咄嗟に転びかけた先輩の手を取り、胸元へ引き寄せて体全体で支える。

ちなみに荷物はと言うと……なんと、片手で持ち上げることができてしまった。

火事場のバカ力、と言う奴だろうか。とにかく、先輩が無事そうでよかった。


「っとと……大丈夫っすか、センパイ」

「え、ええ……」

チラリと通りの前の方へと目をやると、走り抜けていく帽子をかぶった少年の姿が見えた。

さっきぶつかってきたのはきっと、あの子だろう。

「まったくもー、前はちゃんと見なきゃですよね!……センパイ?どうしたんすか?」

小さくなってゆく後ろ姿にそう愚痴る俺だったが、先輩は答えない。

なぜだろう、そう思って先輩の方へ目線を戻す。

するとそこには――


「あの……そろそろ、離していただけませんこと?」

頬を赤らめながらもじもじ体を動かし、目線を泳がせる先輩の姿があった。

あっ、と小さく声を上げ、俺の顔も熱くなる。


「そ、その……すんません」

すぐに先輩を離し、謝る。何とも言えない恥ずかしさに、俺も目線を泳がせていた。

「い、いえ……お気になさらず……」


「「……」」


暫し、沈黙。


「……そろそろ、帰りましょうか」

「そっすね……あれ?」

そう言って気持ちを切り替え、帰路につこうとしたその時だった。俺はある異変に気付き、荷物を置いてポケットを叩き始める。


ない。

ない。

あれが、ない!


「どうしましたの?」

俺はプルプルと震えた後、膝をつき天を仰いで、


「財布が、なーいっ!」

今日一番の叫びを、空へと響かせた。


「ええっ、どうしてですの?」

「さっき買い物した時、確かにしまったのに!……あっ、まさか!」

ある仮説に辿り着く俺。それは――


「さっきの子にスられたんじゃあ……!?」

ひったくりだ。子供を疑うのは褒められたことではないが、どう考えても、タイミングとしてはそれしか思い当たらない。

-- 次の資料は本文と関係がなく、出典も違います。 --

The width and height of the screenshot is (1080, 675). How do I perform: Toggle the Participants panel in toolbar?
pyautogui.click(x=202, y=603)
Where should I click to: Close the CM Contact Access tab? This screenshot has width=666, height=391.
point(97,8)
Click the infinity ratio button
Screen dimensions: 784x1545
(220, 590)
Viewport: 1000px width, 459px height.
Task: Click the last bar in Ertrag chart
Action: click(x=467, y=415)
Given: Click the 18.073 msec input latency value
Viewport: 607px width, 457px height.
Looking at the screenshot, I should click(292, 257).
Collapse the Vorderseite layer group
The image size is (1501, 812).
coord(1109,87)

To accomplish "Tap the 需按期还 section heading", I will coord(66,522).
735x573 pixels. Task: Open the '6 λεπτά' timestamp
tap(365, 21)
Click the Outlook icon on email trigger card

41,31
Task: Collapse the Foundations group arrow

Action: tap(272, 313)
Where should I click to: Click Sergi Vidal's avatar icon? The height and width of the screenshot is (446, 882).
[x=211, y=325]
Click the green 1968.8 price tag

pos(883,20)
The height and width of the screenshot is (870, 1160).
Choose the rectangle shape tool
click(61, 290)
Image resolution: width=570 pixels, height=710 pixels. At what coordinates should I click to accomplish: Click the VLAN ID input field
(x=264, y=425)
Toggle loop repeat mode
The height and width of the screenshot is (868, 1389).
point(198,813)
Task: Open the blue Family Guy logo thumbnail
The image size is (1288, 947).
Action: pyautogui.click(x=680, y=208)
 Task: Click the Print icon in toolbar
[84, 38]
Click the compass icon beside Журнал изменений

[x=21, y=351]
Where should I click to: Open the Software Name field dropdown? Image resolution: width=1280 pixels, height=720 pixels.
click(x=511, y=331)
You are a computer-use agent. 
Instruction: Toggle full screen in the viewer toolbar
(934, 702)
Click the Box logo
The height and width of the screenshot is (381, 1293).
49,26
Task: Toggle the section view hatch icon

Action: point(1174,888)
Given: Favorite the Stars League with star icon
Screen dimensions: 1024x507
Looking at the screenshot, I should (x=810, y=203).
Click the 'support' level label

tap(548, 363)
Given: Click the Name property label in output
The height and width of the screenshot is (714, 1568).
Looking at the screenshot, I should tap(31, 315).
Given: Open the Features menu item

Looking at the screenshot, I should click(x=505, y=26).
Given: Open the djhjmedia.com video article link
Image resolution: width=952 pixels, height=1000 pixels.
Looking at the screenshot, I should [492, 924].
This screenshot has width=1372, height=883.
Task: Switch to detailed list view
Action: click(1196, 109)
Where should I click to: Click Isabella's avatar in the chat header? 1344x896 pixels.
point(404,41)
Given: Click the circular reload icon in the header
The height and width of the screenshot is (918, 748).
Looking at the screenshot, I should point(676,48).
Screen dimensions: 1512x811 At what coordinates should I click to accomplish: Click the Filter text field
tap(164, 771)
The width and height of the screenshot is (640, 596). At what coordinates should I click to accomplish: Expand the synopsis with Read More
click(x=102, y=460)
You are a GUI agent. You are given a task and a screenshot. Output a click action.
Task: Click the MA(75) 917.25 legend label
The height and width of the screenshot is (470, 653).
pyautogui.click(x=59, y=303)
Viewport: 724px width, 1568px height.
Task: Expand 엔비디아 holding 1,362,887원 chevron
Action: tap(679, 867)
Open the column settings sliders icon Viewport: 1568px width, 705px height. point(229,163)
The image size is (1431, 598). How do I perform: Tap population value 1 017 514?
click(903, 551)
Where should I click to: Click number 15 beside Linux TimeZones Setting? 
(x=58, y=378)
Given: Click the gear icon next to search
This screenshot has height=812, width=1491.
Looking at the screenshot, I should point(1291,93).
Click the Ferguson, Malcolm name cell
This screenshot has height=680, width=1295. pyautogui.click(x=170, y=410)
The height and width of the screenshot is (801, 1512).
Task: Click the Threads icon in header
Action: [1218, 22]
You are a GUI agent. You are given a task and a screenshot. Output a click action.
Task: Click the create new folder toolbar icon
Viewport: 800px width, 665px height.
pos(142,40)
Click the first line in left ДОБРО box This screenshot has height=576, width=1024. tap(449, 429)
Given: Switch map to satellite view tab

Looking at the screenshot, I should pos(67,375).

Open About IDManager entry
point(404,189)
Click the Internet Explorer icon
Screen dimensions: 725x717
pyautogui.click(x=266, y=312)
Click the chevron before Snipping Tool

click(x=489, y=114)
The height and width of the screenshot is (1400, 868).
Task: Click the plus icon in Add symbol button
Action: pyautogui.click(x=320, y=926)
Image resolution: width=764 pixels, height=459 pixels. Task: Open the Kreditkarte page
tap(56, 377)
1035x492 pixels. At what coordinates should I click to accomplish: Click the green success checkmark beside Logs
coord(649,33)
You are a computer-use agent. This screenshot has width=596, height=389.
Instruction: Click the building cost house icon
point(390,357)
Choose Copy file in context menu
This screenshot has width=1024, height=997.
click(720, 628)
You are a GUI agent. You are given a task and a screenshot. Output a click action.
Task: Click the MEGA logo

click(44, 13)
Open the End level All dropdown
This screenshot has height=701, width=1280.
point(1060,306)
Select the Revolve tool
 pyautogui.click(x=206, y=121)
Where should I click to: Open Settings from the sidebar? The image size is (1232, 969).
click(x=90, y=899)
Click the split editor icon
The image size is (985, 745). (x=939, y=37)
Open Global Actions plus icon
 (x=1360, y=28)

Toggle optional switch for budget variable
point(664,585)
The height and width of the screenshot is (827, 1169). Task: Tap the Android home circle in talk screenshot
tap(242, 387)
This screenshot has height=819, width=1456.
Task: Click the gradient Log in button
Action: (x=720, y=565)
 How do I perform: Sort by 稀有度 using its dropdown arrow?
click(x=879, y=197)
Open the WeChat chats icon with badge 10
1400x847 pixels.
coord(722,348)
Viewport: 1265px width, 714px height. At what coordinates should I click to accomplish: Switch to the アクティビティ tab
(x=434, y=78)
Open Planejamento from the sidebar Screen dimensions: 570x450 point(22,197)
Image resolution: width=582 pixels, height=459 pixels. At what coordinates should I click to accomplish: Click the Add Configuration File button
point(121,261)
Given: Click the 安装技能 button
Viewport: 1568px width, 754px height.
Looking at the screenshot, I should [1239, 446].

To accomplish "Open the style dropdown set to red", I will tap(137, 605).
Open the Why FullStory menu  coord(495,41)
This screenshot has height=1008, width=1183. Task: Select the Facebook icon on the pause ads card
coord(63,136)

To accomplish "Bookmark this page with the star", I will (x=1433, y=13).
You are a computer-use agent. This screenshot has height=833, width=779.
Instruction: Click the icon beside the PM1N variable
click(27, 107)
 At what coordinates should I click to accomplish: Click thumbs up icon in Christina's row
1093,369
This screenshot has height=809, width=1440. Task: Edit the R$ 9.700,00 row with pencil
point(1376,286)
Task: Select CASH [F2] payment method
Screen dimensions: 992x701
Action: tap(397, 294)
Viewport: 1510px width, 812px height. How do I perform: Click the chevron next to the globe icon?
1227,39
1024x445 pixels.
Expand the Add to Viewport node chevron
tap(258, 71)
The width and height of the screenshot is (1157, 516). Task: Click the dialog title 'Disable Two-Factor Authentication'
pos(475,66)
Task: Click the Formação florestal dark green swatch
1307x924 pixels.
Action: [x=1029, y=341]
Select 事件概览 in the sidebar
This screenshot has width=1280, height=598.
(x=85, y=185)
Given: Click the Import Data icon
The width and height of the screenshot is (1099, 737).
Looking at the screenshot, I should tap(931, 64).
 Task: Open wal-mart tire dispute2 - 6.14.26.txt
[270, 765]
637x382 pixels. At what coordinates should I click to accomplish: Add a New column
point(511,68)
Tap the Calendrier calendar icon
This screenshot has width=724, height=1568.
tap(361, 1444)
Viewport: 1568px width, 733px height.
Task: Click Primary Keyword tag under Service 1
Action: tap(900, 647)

「すんませんセンパイ!先に戻っててもらえませんか!?俺、追っかけてみます!まだ遠くには行ってないはずですし!」

「ちょ、ちょっとジンさん!」

言い終わるや否や、俺は荷物を置いたまま全力で駆け出した。

あの財布の中には、おやっさんから預かった大事な店の金が入ってる。盗まれなんかしたら、一大事だ!


「うぉぉぉぉぉ、待てーーっ!」


「ジンさーん!ああもぅ……」

引きとめる先輩も目にくれず、俺はあの少年を追いかけた――!





「で、衛兵を呼ばれた、と」

「オス……」

「いやオスじゃないが」


閉店後のカフェ『スターズ』。俺はほんのり口をとがらせながら、おやっさんと話をしていた。


結局あの後すぐに少年は見つけられた、が。

俺のあまりにも必死の形相に危うさを覚えた周囲の人々に衛兵を呼ばれ、こってりとしぼられてしまったのだ。

幸い少年が財布をひったくったことを認め返却してくれたおかげで俺の無実は証明されたものの、出てきたころには既に夜。

こんな時に限って店は大繁盛したみたいで――おやっさんはもう、見るからに疲れ果てていた。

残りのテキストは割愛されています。